McCurdy also has led institution-wide efforts across all four of Kalamazoo Valley’s campuses related to “Guided Pathways,” where student success has been greatly expanded through the development of clear, structured programs of study and refocused instructional and student support services to improve retention and completion rates. A proponent of “experiential learning opportunities,” McCurdy has championed partnerships between the community college and area employers to provide students opportunities to make informed career decisions and employers with opportunities to contribute directly to the education of students. Recently, he led program teams to develop fast-track options that prepare non-traditional students for immediate openings in the advanced manufacturing and food service industries.

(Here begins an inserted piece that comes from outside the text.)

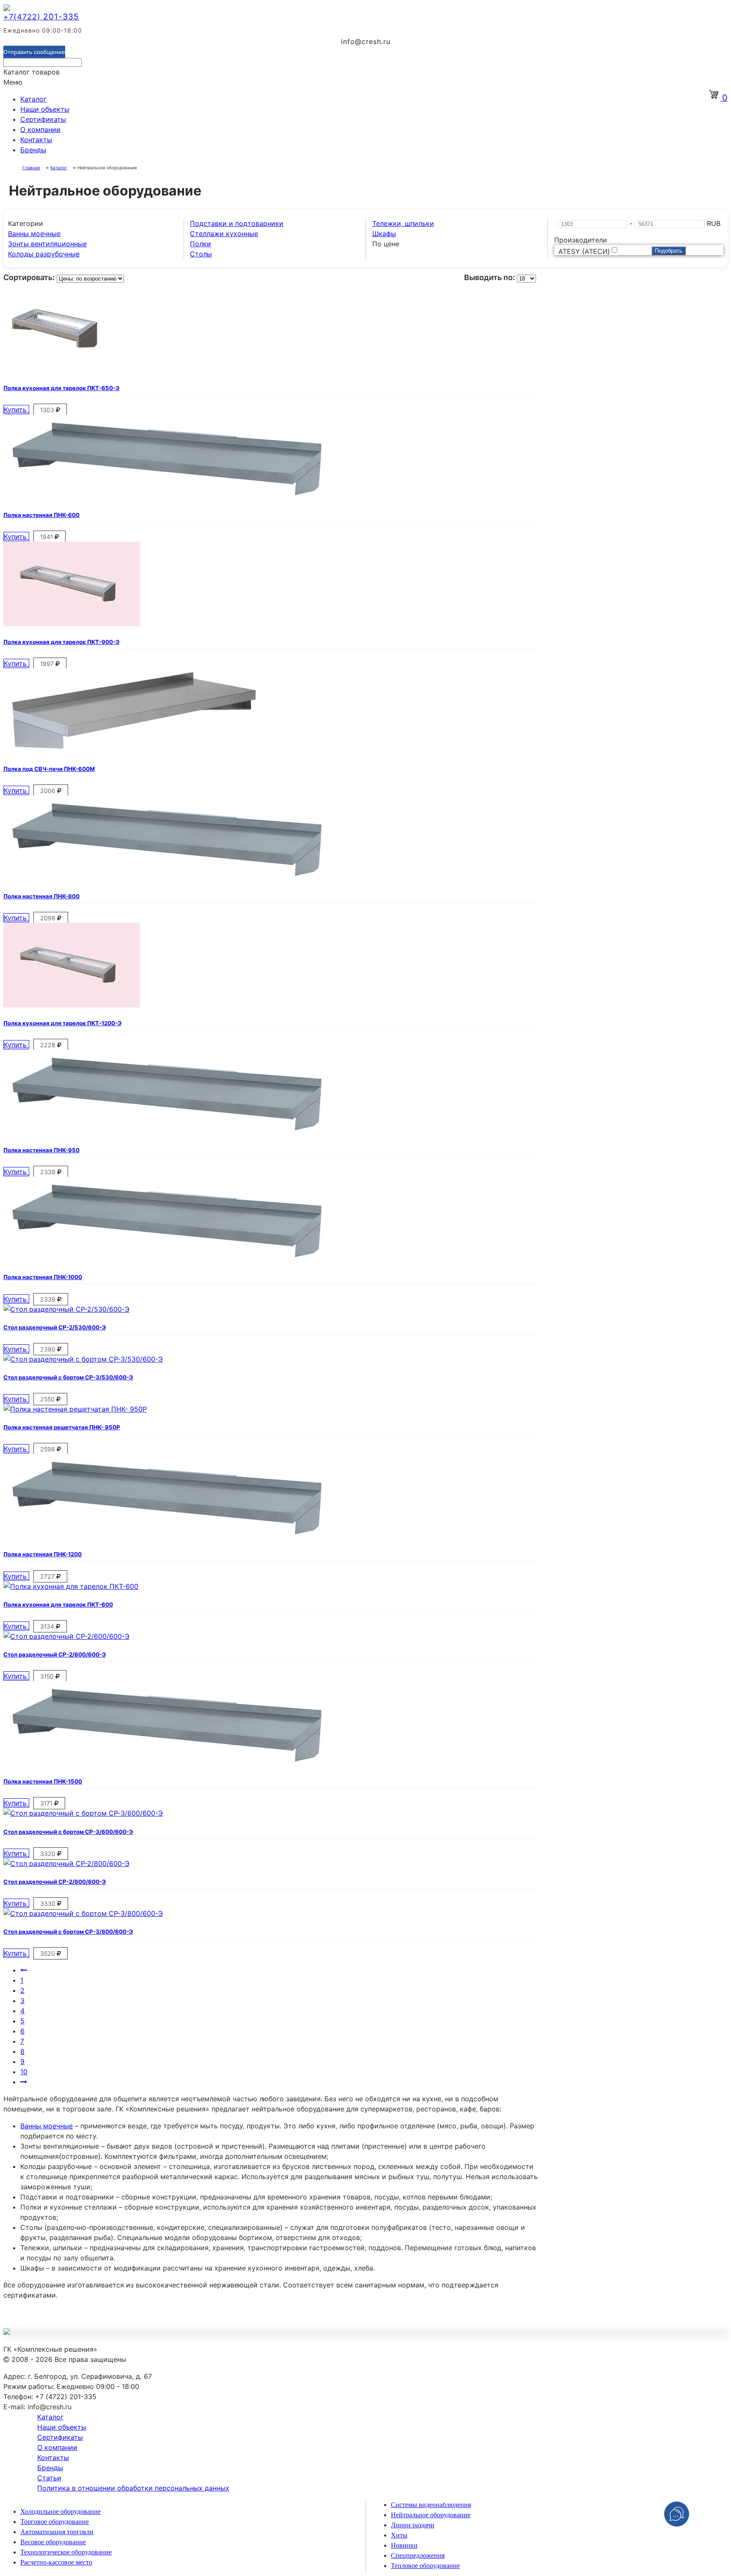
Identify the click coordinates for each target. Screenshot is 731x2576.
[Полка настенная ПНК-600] (164, 497)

“We are very pleased to welcome Dr. McCurdy to the Ivy Tech family,” said Ivy Tech President Sue Ellspermann. “With his experiences at Kalamazoo Valley, he’s well-prepared to take the reins of all the exciting changes coming to the Kokomo Campus. As we’ve announced, with the approval of $40 million in state funding and the opportunity to raise an additional $3 million in community support, plans are under way for a complete transformation of Ivy Tech’s Kokomo home. Dr. McCurdy’s understanding of, and commitment to, the value of the community college to the people, businesses and industries of the community it serves will help bring exciting changes to Kokomo.”

Ellspermann also thanked Kim King for her service as acting chancellor of the Kokomo Campus since June.

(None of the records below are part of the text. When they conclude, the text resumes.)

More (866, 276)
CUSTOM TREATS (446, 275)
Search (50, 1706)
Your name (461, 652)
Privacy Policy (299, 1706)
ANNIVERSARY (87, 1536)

“We are grateful to Kim for her work in moving the Kokomo Campus forward during this time of transition,” Ellspermann said. “She will continue as vice chancellor for Academic Affairs and her wisdom, experience and dedication will be invaluable going forward.”

McCurdy holds a bachelor’s degree with honors in biology from Acacia University in Nova Scotia and a doctoral degree in biology from Carleton University in Ontario and completed a post-doctoral fellowship with the Natural Sciences and Engineering Research Council of Canada. He has been the recipient of grants in support of educational programs, research activities, and educational partnerships from organizations including the National Science Foundation, National Institute for Teaching in Liberal Education, Michigan Economic Development Corporation, Natural Sciences and Engineering Research Council of Canada, Great Lakes Colleges Association, Marsden Fund, Pierce Foundation, and the Hewlett Mellon Fund.

Among his honors are the National Chapter Citation Service Award for mentoring students by the Delta Sigma Phi service fraternity, the national William Hoar Award and national Cas Lindsey Prize from the Canadian Society of Zoologists, and a variety of recognition at Albion College including the A. Merton Chickering Professorship from the board of trustees and “Teacher of the Year” and “New Researcher of the Year” from the faculty and administration.

His professional activities include serving as lead author of 20 peer-reviewed articles and delivering more than 25 presentations at national educational and scientific conferences. He has been a member of educational advisory boards at local, regional and national levels since 2001 and was consultant to a community-based maternal and infant care company for five years.